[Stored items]
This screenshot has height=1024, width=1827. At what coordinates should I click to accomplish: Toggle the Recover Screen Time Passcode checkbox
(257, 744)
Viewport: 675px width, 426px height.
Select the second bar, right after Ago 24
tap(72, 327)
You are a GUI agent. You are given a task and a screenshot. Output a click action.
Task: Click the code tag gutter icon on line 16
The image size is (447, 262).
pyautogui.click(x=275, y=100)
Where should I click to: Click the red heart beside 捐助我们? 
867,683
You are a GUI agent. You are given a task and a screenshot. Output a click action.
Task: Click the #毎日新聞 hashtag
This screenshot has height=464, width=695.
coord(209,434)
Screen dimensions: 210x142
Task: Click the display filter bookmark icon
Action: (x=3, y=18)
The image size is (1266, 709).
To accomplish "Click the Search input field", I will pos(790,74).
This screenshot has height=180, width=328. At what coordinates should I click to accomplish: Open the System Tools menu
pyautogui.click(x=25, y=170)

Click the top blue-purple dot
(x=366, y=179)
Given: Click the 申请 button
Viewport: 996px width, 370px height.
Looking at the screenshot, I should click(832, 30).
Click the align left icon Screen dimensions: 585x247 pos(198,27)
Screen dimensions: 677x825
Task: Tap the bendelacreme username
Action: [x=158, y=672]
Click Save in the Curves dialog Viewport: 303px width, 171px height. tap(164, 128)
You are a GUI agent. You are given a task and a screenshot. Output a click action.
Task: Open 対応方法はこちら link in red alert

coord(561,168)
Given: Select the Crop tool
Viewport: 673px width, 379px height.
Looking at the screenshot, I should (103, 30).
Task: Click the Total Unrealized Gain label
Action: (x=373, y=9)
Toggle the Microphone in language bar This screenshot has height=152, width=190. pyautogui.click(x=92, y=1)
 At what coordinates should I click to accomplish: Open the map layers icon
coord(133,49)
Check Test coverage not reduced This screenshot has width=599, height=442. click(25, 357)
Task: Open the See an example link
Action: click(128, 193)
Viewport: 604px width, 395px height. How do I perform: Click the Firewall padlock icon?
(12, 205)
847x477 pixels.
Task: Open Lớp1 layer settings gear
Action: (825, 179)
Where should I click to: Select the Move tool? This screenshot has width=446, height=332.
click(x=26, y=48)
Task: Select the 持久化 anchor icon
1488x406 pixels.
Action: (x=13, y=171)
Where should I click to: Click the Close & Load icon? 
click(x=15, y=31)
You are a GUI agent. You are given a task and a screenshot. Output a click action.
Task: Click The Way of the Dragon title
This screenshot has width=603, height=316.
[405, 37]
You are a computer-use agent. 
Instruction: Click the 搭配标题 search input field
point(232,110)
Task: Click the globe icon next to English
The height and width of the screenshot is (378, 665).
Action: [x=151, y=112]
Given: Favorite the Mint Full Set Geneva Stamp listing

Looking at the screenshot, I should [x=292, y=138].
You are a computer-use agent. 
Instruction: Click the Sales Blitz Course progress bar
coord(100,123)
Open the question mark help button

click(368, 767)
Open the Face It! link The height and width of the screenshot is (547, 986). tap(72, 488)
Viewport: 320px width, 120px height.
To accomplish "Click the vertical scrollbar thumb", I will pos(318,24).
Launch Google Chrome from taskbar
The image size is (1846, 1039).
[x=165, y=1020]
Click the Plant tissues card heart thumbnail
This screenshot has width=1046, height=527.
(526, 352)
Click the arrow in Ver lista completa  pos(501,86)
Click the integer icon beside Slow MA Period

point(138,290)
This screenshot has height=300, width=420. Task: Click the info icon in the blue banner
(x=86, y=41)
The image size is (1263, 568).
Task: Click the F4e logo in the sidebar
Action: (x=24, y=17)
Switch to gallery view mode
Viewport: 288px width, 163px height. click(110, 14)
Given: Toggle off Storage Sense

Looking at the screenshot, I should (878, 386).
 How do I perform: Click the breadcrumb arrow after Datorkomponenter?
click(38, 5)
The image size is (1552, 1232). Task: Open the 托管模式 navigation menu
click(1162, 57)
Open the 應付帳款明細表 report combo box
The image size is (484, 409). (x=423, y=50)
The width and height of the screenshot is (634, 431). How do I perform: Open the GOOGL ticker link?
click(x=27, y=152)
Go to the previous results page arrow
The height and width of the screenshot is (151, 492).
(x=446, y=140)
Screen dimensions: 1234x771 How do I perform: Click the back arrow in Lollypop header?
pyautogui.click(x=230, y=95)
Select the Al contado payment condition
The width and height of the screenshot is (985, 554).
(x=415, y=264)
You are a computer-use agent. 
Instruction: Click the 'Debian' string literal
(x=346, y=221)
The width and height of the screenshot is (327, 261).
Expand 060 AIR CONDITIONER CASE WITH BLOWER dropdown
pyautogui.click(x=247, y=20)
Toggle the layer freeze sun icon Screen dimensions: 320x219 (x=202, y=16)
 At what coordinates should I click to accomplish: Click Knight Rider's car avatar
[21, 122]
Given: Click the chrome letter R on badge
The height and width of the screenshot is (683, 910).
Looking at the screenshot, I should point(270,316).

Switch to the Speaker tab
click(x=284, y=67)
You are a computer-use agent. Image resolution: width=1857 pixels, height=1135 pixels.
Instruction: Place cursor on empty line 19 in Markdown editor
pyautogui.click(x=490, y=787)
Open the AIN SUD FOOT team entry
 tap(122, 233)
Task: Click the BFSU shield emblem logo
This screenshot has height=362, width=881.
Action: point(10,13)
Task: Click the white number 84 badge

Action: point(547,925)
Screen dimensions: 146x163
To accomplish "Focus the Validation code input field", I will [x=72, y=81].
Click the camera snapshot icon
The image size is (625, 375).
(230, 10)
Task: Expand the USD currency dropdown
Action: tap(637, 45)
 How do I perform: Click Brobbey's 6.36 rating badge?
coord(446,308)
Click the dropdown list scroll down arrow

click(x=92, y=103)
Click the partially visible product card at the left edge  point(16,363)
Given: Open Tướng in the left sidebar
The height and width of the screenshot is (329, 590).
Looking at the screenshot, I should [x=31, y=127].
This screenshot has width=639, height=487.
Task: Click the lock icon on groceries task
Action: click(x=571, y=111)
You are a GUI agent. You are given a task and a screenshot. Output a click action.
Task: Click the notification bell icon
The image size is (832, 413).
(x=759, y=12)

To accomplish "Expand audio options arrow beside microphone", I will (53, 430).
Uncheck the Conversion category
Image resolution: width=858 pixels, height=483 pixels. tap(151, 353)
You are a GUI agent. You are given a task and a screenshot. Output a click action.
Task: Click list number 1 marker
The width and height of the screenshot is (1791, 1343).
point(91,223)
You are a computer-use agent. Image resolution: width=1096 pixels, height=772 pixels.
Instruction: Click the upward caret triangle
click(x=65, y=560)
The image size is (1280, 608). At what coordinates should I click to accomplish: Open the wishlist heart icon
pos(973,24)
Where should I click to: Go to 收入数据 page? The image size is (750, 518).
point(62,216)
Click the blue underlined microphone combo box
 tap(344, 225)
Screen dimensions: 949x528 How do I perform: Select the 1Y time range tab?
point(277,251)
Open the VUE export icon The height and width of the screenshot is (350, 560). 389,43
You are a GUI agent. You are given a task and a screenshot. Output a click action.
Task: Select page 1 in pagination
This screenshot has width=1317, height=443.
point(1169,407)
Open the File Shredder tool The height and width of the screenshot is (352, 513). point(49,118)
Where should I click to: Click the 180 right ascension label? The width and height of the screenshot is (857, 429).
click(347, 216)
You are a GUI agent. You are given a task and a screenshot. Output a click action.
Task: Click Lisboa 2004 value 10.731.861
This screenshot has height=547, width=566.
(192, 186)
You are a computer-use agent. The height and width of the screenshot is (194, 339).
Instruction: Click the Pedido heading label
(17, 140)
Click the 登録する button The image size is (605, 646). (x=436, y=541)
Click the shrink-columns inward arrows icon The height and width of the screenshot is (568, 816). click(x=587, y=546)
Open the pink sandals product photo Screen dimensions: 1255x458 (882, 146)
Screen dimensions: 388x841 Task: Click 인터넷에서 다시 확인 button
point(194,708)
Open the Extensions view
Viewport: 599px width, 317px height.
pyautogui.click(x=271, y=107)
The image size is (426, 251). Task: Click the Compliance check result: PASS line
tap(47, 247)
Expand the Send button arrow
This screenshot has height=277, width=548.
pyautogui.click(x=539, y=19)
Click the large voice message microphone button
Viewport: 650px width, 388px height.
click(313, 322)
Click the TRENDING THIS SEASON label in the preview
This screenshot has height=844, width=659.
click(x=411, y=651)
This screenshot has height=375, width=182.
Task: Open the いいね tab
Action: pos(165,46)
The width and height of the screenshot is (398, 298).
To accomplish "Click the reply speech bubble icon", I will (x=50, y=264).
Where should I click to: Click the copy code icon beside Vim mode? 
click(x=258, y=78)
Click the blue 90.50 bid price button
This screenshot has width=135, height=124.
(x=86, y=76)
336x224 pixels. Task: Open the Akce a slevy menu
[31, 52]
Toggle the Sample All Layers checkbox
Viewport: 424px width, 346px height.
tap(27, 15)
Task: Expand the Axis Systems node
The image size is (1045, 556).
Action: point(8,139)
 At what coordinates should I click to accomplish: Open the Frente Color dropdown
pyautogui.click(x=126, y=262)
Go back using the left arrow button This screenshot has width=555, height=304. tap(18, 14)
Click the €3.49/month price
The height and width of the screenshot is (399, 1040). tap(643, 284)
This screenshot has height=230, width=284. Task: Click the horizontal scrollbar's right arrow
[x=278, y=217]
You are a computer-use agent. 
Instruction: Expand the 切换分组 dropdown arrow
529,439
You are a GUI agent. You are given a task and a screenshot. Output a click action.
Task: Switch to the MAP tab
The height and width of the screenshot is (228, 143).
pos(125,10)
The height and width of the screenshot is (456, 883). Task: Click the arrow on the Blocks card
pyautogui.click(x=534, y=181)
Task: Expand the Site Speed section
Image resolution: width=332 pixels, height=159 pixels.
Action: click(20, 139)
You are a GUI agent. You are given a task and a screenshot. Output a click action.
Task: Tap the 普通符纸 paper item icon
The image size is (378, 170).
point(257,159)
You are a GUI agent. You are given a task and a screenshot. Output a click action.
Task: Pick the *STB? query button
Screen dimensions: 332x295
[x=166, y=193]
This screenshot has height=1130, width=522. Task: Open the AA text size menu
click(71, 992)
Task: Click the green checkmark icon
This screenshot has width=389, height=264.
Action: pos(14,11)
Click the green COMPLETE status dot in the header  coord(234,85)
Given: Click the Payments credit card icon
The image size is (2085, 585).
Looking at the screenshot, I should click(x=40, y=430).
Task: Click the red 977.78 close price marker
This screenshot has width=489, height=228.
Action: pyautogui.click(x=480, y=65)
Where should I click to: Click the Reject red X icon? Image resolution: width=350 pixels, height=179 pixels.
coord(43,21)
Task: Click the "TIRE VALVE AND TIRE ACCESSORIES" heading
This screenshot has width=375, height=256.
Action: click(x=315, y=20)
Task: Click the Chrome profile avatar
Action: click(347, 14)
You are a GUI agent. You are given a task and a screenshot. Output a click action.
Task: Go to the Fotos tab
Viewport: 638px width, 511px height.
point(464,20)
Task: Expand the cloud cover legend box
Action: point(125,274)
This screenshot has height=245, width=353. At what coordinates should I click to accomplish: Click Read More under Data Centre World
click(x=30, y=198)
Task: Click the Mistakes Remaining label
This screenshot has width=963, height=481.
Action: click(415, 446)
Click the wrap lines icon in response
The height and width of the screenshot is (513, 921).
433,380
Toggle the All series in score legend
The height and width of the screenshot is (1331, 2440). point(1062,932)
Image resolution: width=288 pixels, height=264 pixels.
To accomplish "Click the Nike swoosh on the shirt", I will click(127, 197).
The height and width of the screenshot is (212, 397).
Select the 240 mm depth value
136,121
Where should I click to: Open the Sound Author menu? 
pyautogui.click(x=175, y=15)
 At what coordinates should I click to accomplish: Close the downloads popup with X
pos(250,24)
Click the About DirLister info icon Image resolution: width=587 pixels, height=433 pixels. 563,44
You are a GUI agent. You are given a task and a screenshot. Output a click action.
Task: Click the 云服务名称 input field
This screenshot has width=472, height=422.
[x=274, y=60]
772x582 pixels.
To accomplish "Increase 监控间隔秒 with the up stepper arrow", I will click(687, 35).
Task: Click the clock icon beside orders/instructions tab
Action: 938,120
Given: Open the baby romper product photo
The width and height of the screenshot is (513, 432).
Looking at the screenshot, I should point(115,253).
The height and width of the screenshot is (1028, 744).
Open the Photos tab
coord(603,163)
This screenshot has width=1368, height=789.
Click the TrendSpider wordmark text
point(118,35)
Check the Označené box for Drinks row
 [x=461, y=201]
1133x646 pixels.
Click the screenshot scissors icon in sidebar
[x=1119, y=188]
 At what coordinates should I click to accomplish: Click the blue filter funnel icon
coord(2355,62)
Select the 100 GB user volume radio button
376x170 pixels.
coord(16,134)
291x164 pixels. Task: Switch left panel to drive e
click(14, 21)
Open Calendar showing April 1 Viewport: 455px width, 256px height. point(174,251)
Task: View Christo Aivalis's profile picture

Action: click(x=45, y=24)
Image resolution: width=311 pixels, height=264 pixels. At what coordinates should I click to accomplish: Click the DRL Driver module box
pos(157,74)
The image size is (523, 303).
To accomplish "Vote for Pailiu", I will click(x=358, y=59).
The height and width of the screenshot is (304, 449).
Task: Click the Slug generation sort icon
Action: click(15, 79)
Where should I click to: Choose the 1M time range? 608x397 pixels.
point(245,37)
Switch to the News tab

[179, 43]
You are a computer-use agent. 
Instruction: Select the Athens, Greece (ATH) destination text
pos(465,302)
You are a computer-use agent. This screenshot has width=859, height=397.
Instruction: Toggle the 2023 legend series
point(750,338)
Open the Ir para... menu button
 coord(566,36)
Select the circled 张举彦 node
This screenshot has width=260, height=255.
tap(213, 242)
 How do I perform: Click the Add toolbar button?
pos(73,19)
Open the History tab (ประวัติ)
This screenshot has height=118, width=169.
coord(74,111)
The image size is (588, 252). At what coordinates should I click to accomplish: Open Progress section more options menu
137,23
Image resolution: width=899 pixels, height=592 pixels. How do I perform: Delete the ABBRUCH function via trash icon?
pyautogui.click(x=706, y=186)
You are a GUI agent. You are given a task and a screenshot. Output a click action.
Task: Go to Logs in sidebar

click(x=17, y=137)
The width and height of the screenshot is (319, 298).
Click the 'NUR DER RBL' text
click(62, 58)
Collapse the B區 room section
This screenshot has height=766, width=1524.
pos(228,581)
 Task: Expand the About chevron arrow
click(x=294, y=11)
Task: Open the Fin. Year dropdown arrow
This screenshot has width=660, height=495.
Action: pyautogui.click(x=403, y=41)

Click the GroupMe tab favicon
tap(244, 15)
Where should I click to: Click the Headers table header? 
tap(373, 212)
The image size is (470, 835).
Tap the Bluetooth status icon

• _What you have to do_: Return each line from the data where the string "green" can be found.

• _Exercise output_:
Task: Click the green checkmark icon
Click the green COMPLETE status dot in the header  coord(234,85)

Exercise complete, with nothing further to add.